Les hélicoptères, les moteurs des motos ou encore la musique dans les gîtes, Cilaos est soumis à tout type de nuisance sonore. Pour certains c’est devenu une habitude. "Il y a des bruits de voitures, de motos, mais ce n’est pas dérangeant. La musique ne nous gêne pas, elle nous fait vivre".
En revanche, d’autres Cilaosiens ne s’y habituent pas. Le bruit des motos, des hélicoptères ou de la musique dans les gîtes, ils ne veulent plus l’entendre. "Ça occasionne une gêne, c’est vrai que ça peut déranger. Quand on arrive dans un village comme Cilaos c’est pour se ressourcer et être au contact de la nature".
À Cilaos, les randonneurs ont le choix au niveau des gîtes. Plusieurs riverains se seraient plaint du bruit en provenance des gîtes. À Bras-Sec, la situation d’un habitant interrogé semble s’être améliorée, mais parfois les nuisances reviennent. "Il n’y a pas de bruit particulier, mais à l’époque il y avait beaucoup plus de musique. On ne s’en rend pas compte, mais en contrebas je pense qu’il y a du bruit".
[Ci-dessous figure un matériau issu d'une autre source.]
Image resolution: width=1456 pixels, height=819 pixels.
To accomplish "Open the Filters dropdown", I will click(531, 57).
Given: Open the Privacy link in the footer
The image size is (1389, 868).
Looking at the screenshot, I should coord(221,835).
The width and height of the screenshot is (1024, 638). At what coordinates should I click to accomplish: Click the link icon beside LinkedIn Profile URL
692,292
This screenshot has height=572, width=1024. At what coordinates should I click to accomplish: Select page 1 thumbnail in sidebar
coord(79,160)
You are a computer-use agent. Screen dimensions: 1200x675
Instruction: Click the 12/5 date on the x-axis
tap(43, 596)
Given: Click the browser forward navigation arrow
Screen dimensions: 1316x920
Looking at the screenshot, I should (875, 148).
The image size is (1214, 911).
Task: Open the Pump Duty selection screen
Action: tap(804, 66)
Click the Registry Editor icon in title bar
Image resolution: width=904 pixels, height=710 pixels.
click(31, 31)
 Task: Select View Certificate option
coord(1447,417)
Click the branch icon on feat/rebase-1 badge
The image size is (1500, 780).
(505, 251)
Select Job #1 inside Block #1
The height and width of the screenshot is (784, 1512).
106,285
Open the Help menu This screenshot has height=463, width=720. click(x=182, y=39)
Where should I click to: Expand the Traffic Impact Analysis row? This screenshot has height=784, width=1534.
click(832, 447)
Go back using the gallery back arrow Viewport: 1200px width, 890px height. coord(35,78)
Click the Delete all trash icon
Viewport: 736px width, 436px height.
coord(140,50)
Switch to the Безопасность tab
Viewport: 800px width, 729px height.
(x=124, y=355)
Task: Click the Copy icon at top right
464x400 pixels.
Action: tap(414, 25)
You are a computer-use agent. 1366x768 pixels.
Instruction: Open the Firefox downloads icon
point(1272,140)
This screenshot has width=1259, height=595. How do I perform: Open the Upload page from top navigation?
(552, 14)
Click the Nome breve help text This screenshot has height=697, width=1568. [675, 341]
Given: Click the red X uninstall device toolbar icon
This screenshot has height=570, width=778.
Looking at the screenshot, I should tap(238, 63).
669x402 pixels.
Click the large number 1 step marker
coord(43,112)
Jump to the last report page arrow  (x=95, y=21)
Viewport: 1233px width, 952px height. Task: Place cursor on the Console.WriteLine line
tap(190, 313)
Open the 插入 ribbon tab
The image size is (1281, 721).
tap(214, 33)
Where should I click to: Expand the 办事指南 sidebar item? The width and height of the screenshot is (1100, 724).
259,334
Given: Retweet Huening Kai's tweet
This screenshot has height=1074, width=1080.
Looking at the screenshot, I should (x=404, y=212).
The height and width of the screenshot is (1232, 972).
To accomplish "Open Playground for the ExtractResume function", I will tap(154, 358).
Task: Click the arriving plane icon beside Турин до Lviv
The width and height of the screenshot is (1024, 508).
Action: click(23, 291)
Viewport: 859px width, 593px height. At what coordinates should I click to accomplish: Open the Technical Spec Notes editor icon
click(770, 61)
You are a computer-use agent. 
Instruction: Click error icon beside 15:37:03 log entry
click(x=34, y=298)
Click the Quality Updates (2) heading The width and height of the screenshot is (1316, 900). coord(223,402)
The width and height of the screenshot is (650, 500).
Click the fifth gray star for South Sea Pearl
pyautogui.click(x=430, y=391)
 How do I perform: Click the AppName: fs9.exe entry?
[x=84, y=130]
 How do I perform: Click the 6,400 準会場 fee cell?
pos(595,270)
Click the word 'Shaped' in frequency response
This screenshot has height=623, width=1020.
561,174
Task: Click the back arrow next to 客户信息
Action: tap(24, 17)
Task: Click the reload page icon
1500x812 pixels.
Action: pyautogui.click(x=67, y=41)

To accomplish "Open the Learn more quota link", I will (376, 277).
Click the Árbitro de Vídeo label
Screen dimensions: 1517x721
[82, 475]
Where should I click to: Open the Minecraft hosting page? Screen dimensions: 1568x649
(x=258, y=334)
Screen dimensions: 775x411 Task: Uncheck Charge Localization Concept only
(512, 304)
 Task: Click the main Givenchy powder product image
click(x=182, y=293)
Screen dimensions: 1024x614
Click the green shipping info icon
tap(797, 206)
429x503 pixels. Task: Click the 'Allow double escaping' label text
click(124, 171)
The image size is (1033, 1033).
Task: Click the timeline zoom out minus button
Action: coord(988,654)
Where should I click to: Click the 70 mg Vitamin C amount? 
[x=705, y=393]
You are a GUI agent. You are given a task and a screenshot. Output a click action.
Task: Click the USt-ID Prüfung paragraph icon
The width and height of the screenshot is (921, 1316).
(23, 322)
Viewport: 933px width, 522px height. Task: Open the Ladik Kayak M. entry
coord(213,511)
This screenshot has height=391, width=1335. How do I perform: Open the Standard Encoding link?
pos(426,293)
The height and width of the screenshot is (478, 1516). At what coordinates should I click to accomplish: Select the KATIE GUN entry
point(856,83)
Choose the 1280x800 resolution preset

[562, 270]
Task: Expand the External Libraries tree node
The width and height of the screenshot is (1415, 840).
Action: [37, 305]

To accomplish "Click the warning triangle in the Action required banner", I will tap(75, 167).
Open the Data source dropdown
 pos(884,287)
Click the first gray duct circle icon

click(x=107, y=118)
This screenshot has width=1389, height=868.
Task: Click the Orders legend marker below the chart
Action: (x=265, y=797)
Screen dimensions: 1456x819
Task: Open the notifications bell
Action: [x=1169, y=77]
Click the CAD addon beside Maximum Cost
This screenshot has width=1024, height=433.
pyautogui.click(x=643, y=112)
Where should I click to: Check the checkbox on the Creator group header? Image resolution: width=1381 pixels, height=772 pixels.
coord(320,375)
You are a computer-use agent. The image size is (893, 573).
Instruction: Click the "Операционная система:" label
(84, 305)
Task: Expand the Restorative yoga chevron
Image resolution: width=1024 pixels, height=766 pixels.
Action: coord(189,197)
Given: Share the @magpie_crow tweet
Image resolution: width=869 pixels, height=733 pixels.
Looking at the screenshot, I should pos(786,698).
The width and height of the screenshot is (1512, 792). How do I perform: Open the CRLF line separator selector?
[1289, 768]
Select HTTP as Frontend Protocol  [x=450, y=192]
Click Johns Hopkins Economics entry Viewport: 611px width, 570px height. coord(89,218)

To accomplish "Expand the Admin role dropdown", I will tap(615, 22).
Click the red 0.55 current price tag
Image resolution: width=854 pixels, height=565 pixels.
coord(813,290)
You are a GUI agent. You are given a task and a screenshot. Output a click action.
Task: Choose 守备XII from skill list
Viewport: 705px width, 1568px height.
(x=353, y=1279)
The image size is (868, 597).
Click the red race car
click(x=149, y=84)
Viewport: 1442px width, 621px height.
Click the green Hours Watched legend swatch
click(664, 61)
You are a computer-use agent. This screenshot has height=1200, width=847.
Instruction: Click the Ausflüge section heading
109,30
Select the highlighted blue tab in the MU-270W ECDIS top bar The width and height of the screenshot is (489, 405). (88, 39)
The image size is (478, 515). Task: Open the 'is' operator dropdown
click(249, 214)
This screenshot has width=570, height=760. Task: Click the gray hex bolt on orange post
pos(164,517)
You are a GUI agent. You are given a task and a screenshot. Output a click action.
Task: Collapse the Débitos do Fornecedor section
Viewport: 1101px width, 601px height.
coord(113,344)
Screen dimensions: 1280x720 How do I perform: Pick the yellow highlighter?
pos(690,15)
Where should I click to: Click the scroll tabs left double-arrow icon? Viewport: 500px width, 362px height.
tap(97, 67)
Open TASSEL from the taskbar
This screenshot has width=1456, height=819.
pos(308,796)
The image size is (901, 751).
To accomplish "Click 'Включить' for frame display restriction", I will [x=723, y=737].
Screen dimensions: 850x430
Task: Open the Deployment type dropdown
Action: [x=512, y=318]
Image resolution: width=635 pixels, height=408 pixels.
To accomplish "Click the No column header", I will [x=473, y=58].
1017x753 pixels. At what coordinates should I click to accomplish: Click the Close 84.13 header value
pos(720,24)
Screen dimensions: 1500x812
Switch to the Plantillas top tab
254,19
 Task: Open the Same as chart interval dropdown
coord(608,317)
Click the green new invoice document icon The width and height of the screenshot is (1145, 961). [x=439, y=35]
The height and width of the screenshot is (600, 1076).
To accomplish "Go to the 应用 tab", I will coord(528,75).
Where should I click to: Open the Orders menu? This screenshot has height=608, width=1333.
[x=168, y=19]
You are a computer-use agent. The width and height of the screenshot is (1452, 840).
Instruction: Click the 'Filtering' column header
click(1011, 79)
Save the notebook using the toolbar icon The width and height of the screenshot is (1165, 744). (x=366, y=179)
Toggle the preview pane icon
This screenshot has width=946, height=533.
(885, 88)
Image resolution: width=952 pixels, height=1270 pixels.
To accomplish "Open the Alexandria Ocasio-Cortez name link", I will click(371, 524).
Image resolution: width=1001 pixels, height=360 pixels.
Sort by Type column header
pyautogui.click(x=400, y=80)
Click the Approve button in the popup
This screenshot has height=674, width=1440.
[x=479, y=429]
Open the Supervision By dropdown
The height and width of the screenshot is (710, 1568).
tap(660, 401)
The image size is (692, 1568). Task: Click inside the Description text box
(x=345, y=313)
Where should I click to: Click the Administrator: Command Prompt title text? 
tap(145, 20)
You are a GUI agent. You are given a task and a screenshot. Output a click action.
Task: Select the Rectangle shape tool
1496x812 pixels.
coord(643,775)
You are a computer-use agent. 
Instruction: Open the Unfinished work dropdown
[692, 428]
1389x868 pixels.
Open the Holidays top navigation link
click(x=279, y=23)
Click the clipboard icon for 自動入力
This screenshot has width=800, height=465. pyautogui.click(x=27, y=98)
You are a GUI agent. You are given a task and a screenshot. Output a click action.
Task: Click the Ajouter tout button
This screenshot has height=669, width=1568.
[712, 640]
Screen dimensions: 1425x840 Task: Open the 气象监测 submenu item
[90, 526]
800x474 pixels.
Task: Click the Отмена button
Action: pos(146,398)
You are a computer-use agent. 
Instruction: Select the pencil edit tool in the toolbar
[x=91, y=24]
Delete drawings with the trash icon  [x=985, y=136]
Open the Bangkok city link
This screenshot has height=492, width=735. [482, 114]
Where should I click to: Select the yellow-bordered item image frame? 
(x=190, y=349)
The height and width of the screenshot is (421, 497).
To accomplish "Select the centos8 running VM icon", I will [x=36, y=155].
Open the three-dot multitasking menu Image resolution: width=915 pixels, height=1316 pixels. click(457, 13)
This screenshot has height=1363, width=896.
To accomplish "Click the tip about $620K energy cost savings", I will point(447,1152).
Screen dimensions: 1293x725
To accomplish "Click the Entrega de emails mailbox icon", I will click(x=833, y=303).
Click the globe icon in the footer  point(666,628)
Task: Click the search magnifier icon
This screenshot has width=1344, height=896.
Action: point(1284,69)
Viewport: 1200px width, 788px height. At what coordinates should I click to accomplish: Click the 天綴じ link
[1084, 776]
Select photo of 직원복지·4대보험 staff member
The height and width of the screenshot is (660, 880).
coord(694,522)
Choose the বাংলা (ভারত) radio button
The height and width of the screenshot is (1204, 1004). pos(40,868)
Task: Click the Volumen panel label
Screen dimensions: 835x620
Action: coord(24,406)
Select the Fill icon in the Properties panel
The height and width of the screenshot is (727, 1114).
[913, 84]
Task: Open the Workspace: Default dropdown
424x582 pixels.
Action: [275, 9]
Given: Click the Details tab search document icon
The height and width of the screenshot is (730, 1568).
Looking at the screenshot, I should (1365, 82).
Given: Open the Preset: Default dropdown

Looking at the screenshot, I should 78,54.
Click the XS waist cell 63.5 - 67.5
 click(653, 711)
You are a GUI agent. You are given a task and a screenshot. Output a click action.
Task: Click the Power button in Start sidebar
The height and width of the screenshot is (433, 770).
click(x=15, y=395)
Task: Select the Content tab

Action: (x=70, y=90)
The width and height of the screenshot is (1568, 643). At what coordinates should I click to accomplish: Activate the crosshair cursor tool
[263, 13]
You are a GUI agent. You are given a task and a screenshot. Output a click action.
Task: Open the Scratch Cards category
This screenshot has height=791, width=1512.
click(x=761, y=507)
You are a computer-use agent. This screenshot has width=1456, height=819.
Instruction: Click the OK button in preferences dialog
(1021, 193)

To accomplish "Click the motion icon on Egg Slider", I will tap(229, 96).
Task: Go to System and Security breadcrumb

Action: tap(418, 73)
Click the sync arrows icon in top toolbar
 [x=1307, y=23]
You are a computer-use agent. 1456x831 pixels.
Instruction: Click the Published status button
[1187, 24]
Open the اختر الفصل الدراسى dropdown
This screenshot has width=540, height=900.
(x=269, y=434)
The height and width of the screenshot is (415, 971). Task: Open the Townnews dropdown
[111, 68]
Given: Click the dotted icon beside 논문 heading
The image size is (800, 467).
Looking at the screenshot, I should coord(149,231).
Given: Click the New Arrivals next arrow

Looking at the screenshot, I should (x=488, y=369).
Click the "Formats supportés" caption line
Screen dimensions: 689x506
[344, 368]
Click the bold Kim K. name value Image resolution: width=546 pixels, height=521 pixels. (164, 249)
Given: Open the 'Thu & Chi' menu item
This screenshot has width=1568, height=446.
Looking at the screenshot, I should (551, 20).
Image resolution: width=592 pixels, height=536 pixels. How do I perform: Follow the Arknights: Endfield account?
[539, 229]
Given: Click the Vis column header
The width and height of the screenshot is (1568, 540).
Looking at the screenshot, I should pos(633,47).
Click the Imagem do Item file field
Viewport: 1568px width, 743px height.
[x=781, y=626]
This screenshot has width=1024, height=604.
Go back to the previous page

Le constat est le même à Palmiste Rouge. Une partie des habitants ne sont pas dérangés par la musique, mais la municipalité a enregistré plusieurs plaintes de riverains ces derniers mois. Inconcevable pour la mairie, qui souhaite préserver le cadre de vie idyllique de Cilaos. "Notre objectif est clair : préserver le cadre de vie exceptionnel de Cilaos. Une charte du respect sonore, élaborée avec les acteurs concernés, sera présentée au prochain conseil municipal".
Entre attractivité touristique et tranquillité des habitants, l’équilibre reste fragile. Pourtant Cilaos continue de battre des records avec près de 500 000 visiteurs par an.